CC55

Flow Cytometric Measurements Of The Early Biochemical Events Of The Programed Cell Death.

P.X. Petit*, N. Zamzami**, J.L. Vayssière, B. Mignotte, G. Kroemer**, Centre de Génétique Moléculaire, C.N.R.S., F-91190 Gif-sur-Yvette and **C.N.R.S., UPR 420, F-94801 Villejuif, France.


Programmed cell death (PCD) obeys a biological strategy to canalize cells that trespass a critical threshold of entropy towards an ordered process of catabolism and removal. The induction phase of PCD is characterized by an extreme heterogeneity of potential PCD-triggering signal transduction pathways. During the subsequent effector phase, the numerous PCD-inducing stimuli converge into a few stereotypical pathways and cells pass a point-of-no-return, thus becoming irreversibly committed to death. It is only during the successive degradation phase that vital structures and functions are destroyed, giving rise to the full-blown phenotype of PCD. Evidence is accumulating that cytoplasmic structures including mitochondria participate in the critical effector stage and that alterations that are commonly considered to define PCD-apoptotic morphology of the nucleus and chromatin fragmentation-have to be ascribed to the late degradation phase. The decision whether a cell will undergo PCD or not may be expected to be regulated by "switches" that, once activated, trigger self-amplificatory metabolic pathways.
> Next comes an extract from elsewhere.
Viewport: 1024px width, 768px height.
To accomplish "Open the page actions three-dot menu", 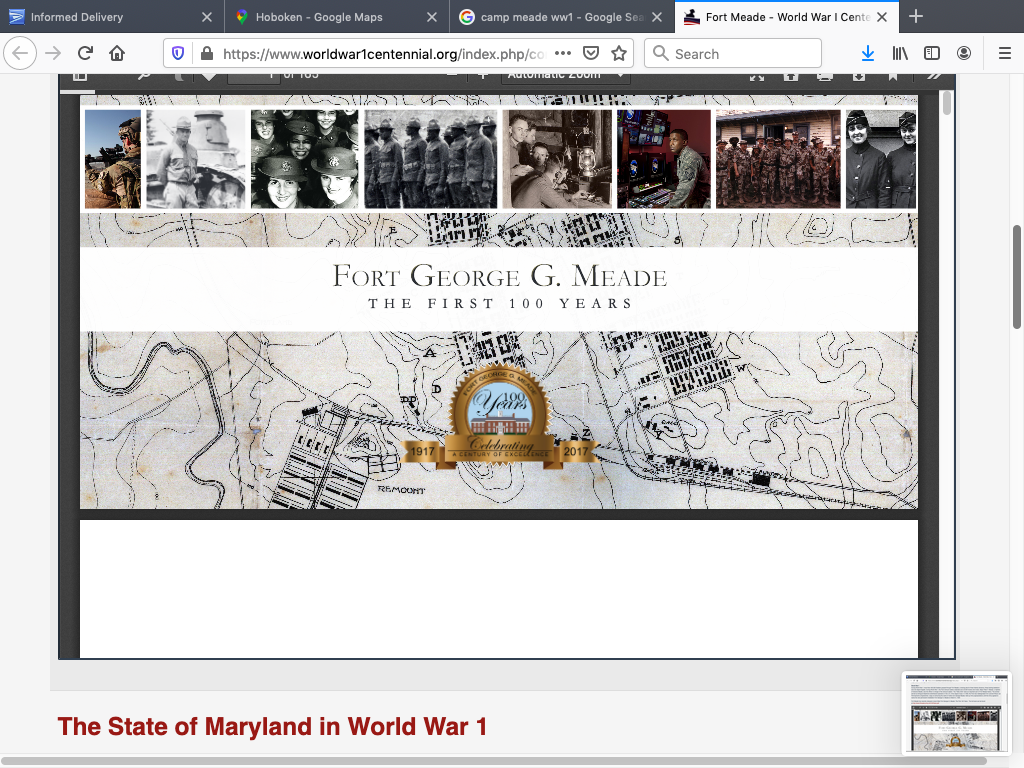I will pos(562,54).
One of these early switches may involve mitochondrial permeability transition. Thus, a decrease in mitochondria transmembrane potential, followed by mitochondrial uncoupling, generation of reactive oxygen species, leakage of Ca2+ and of glutathion precedes nuclear alterations. It appears that molecules that participate in apoptotic decision-making also exert functions that are vital for normal cell proliferation and intermediate metabolism.